(Data to process begins)

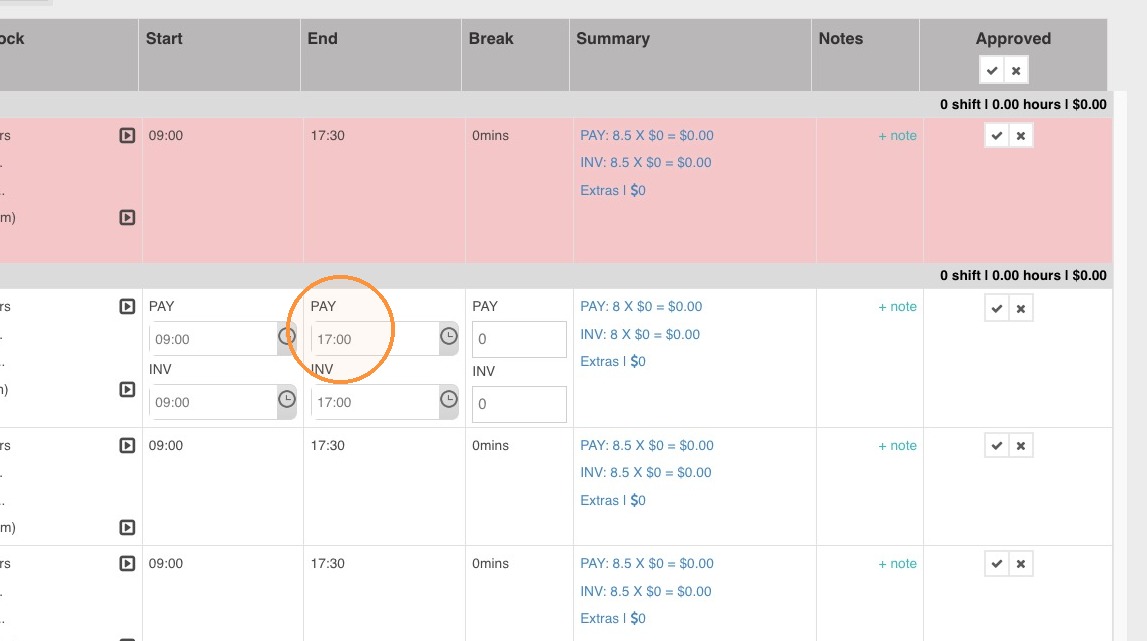This screenshot has width=1147, height=641.
Task: Add a note to pink shift row
Action: pos(898,135)
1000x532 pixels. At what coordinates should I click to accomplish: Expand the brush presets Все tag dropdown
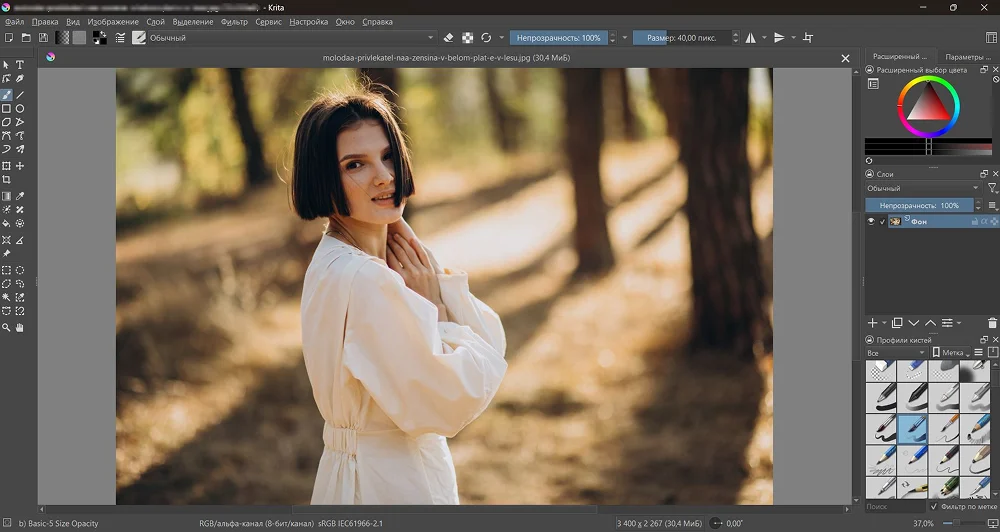895,353
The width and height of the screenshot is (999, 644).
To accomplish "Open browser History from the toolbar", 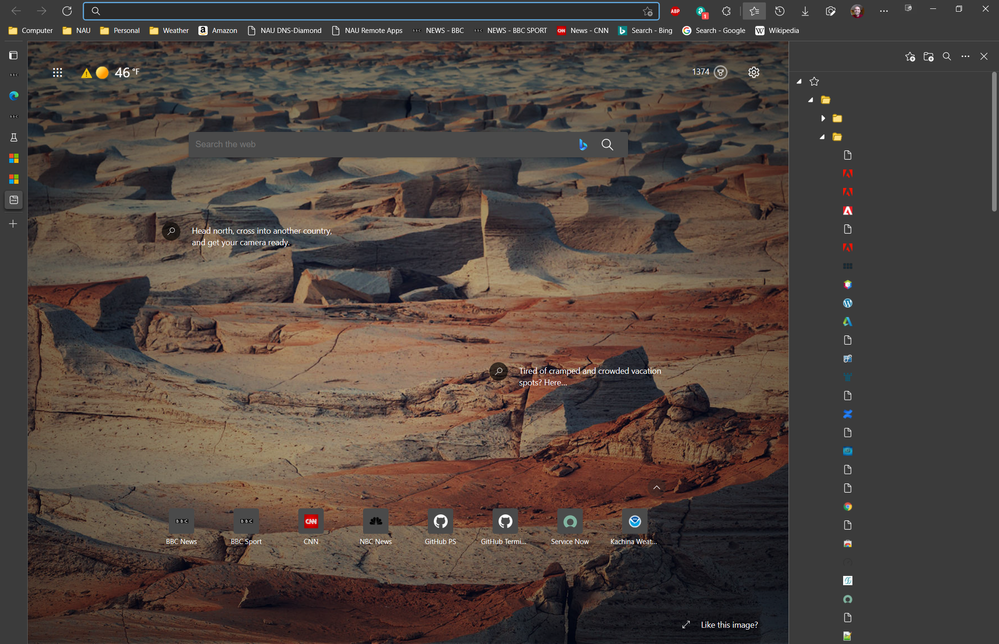I will [780, 11].
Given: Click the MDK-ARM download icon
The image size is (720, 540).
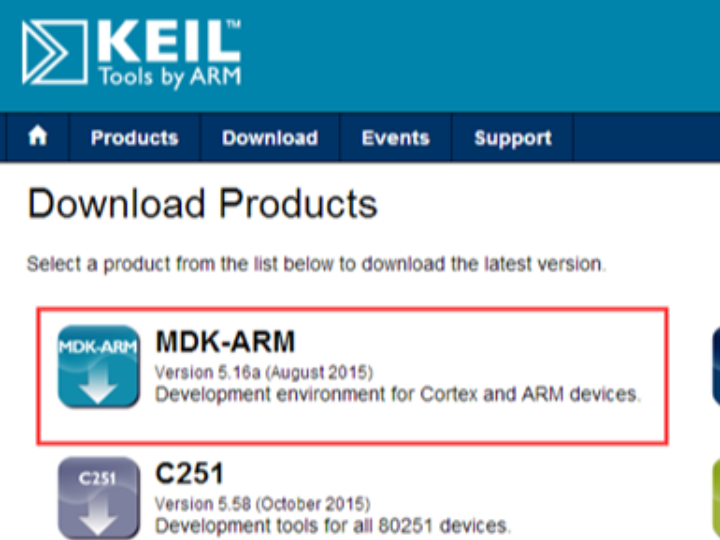Looking at the screenshot, I should (x=98, y=366).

(Data to process ends)

Quote, word for word and nothing more, every line from the line with "Given: Click the MDK-ARM download icon" to the end of the entries, including both ends; skip any pictures.

#### Answer to the problem:
Given: Click the MDK-ARM download icon
The image size is (720, 540).
Looking at the screenshot, I should (x=98, y=366).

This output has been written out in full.